§ Data provided:
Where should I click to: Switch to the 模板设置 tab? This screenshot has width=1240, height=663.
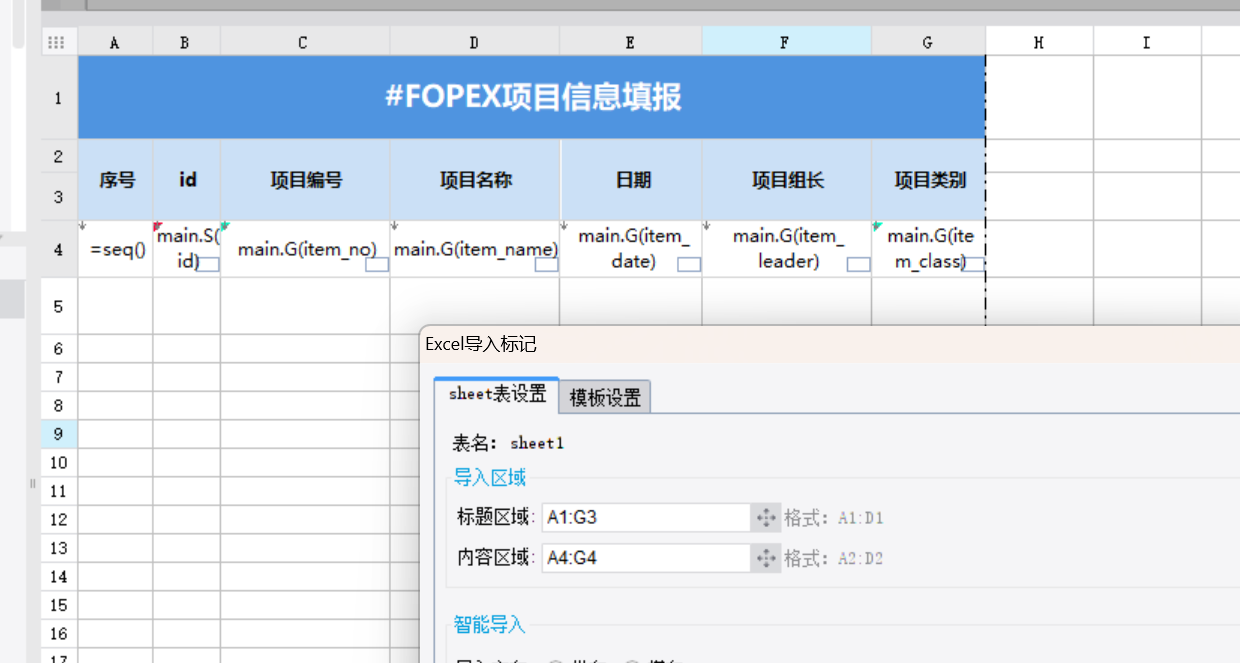coord(605,397)
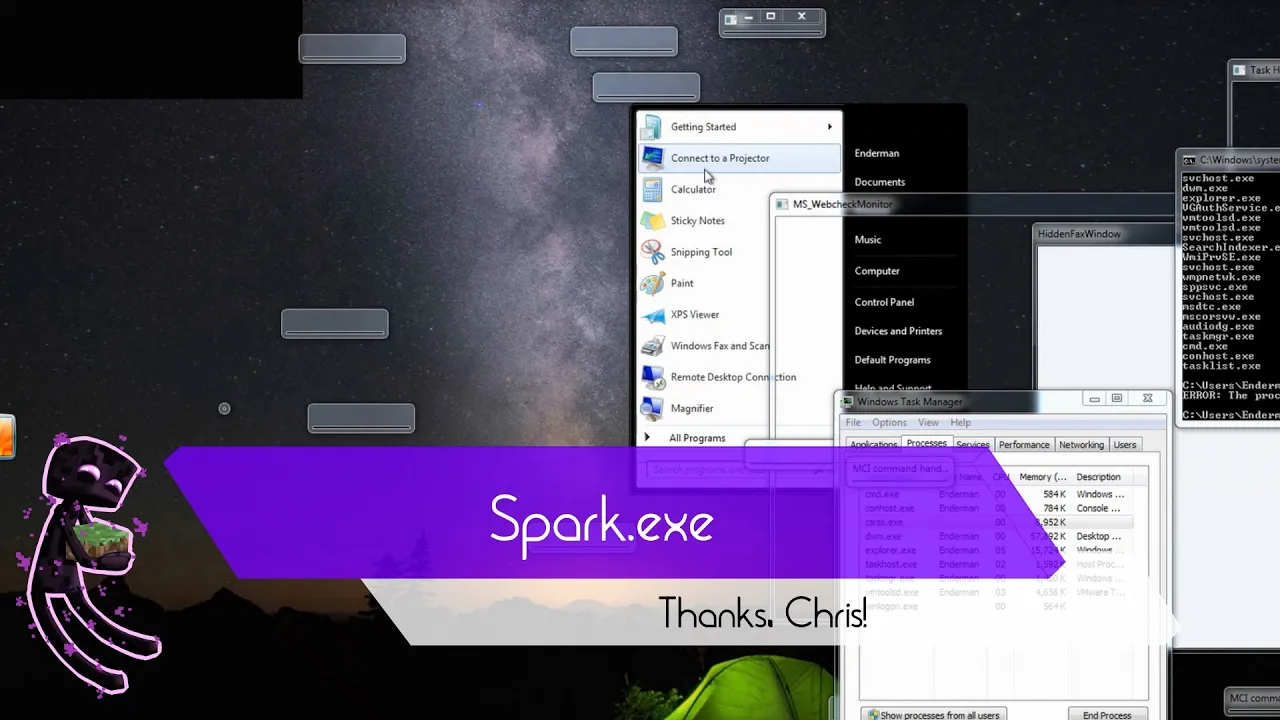Expand the Getting Started submenu arrow
Viewport: 1280px width, 720px height.
(x=829, y=127)
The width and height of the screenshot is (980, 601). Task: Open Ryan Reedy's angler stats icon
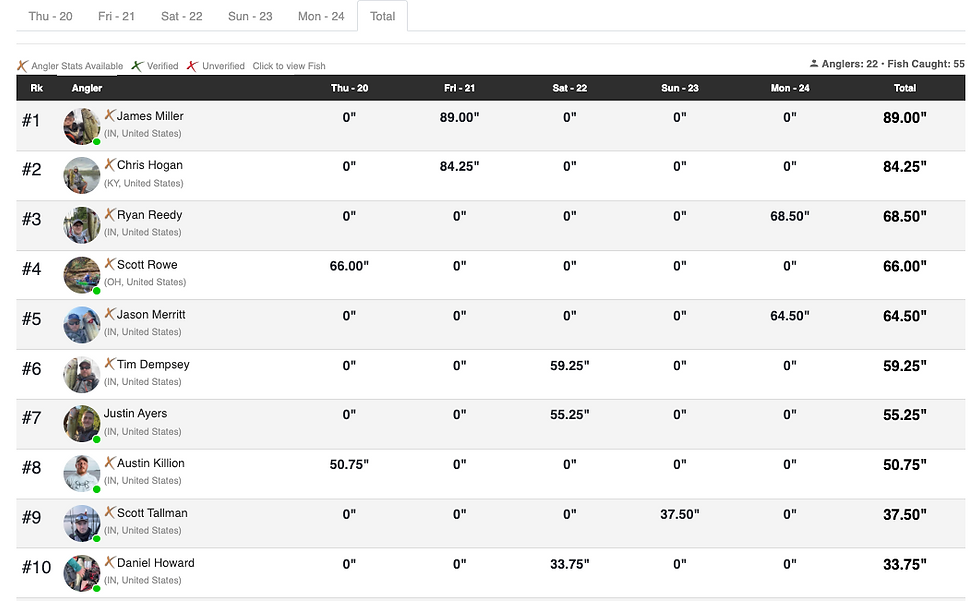click(x=109, y=214)
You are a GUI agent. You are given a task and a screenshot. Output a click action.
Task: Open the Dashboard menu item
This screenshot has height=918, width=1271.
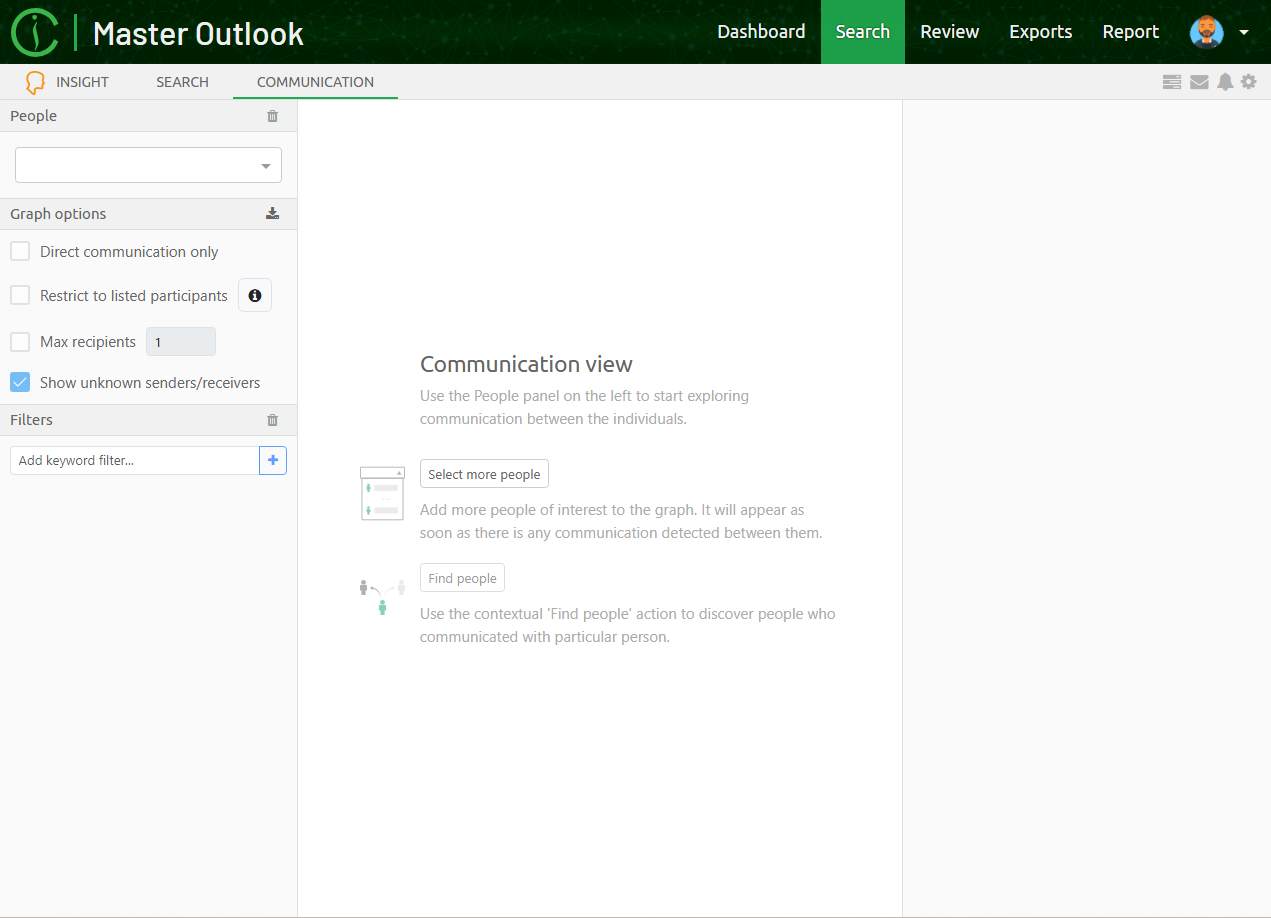point(761,32)
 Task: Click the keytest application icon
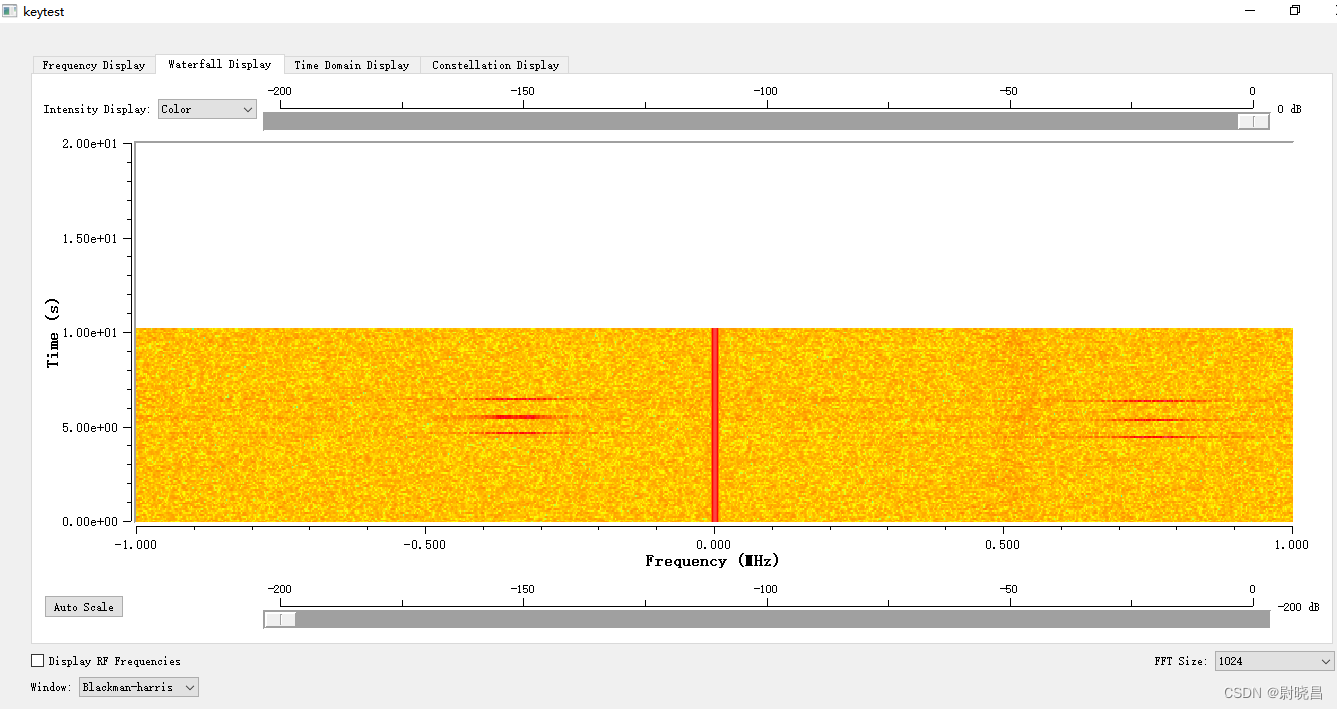[x=9, y=10]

§ Given instruction: Return every line from the items above that contains the string "width". Case counts.

§ Output:
Where should I click to: Switch to the 模板设置 tab? This screenshot has width=1240, height=663.
Viewport: 1280px width, 720px height.
The width and height of the screenshot is (980, 601). Task: Open Ryan Reedy's angler stats icon
This screenshot has height=918, width=1271.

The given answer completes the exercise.